*EXTRACTED TEXT:*
++++++

Performance regression for select queries that return large number of rows after upgrading from 10.3 to 10.5

    XMLWordPrintable

Details

    • Bug
    • Status: Open (View Workflow)
    • Major
    • Resolution: Unresolved
    • 10.5.10, 10.5.11
    • None
    • None
    • None
    • CentOS 7

    Description

      After recently upgrading MariaDB we started seeing some of our queries' performance significantly decreased.

      Given these two tables

      MariaDB [(none)]> show create table `region`.`hr_blocked_by_users` \G
      *************************** 1. row ***************************
             Table: hr_blocked_by_users
      Create Table: CREATE TABLE `hr_blocked_by_users` (
        `user_id` int(11) unsigned NOT NULL,
        `hr_id` int(11) unsigned NOT NULL,
        `date` int(10) unsigned NOT NULL DEFAULT 0,
        PRIMARY KEY (`user_id`,`hr_id`),
        KEY `user_id__date` (`user_id`,`date`),
        KEY `hr_id` (`hr_id`)
      ) ENGINE=InnoDB DEFAULT CHARSET=utf8 ROW_FORMAT=DYNAMIC
      1 row in set (0.01 sec)
       
      MariaDB [(none)]> show create table `users_ru`.`reg_users_resumes` \G
      *************************** 1. row ***************************
             Table: reg_users_resumes
      Create Table: CREATE TABLE `reg_users_resumes` (
        `id_user` int(10) unsigned NOT NULL DEFAULT 0,
        `id_resume` int(10) unsigned NOT NULL DEFAULT 0,
        PRIMARY KEY (`id_resume`),
        KEY `id_user` (`id_user`)

++++++

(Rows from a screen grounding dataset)
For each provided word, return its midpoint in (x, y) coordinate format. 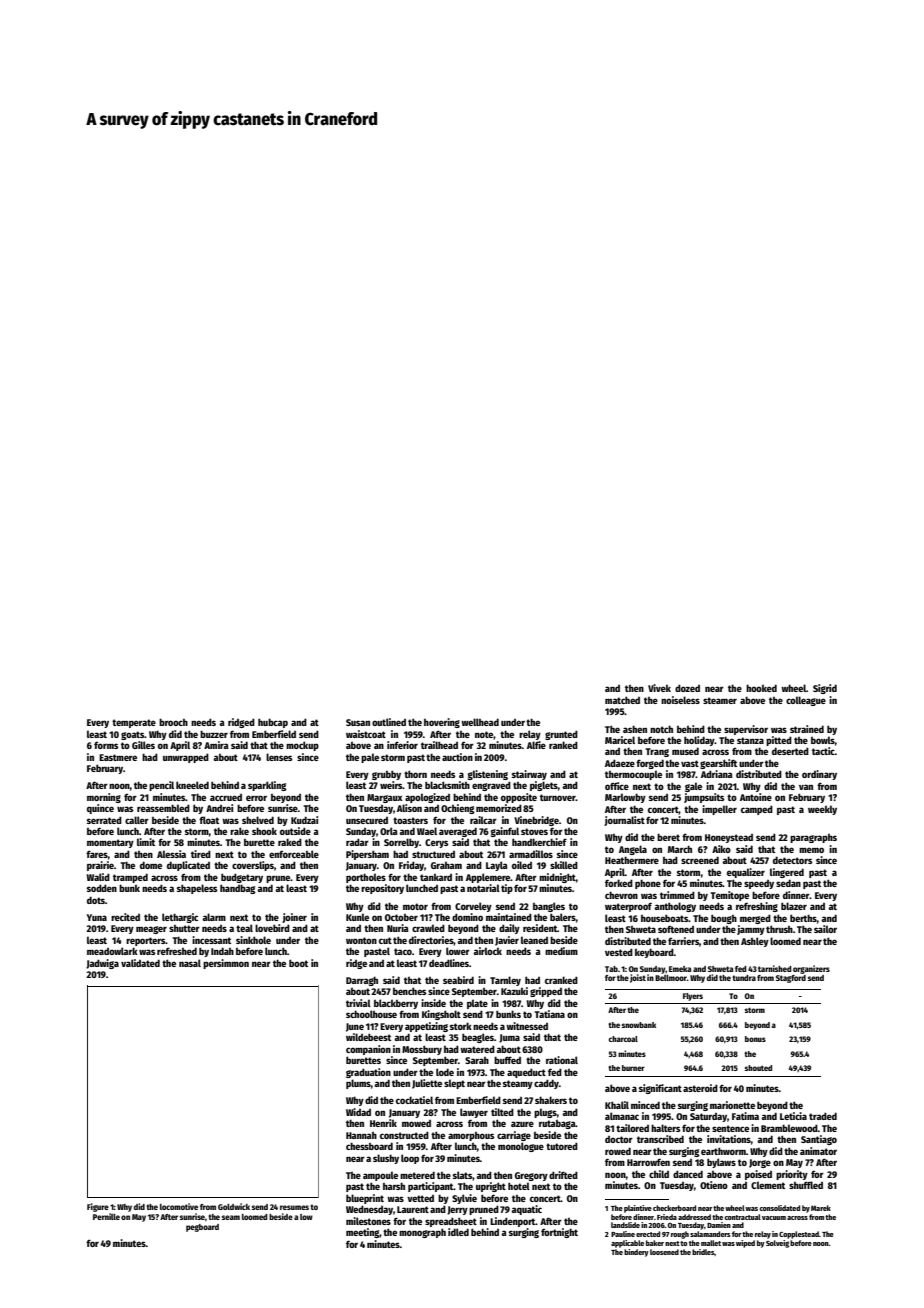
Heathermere (632, 860)
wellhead (480, 722)
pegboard (202, 1228)
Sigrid (825, 689)
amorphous (471, 1136)
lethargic (180, 918)
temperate (134, 723)
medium (561, 951)
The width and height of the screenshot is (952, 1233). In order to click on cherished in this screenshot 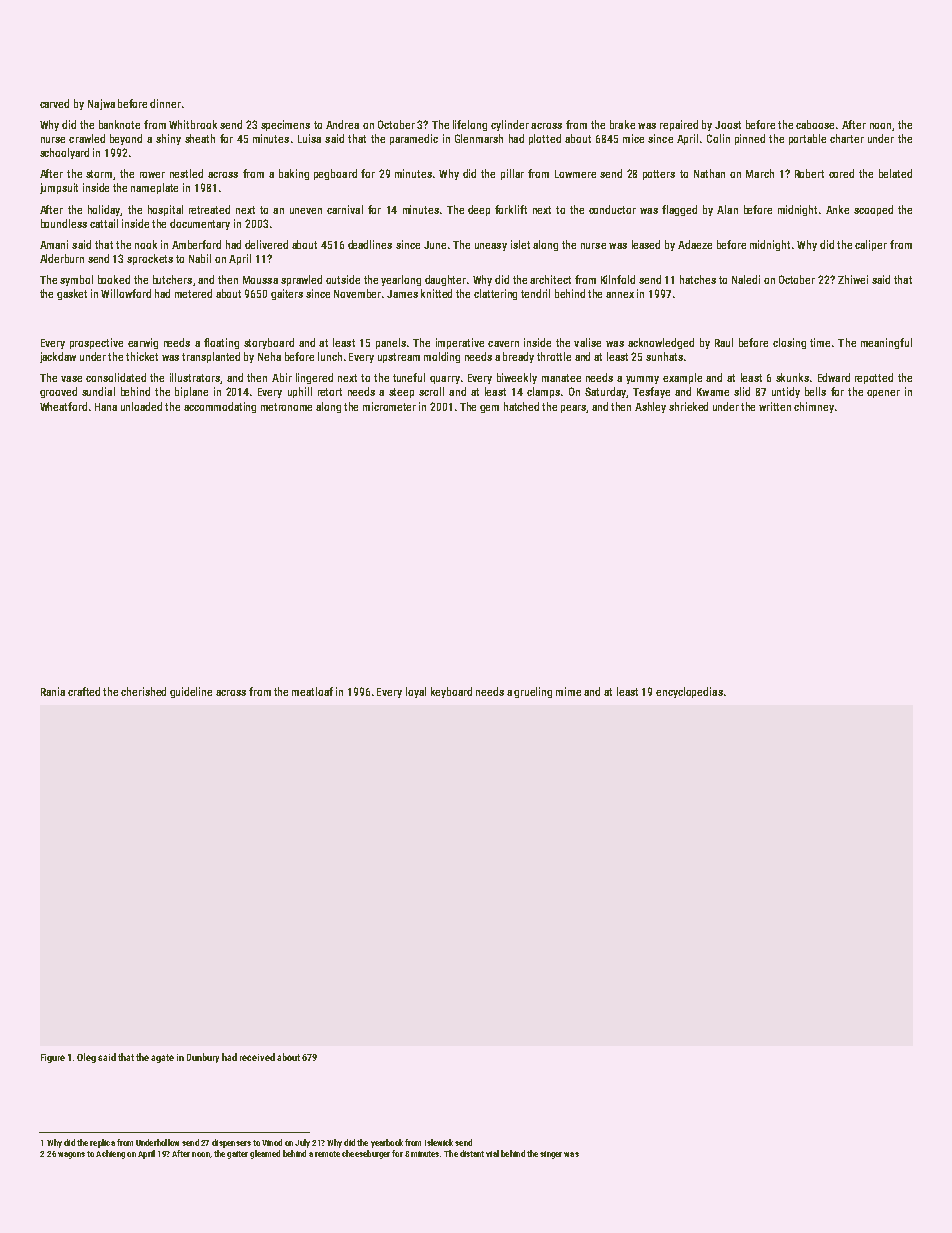, I will do `click(143, 691)`.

++++++

*OBJECTIVE:*
According to the bug report's title, the upgrade went from which version to which?

*COMPLETE RESPONSE:*
From 10.3 to 10.5.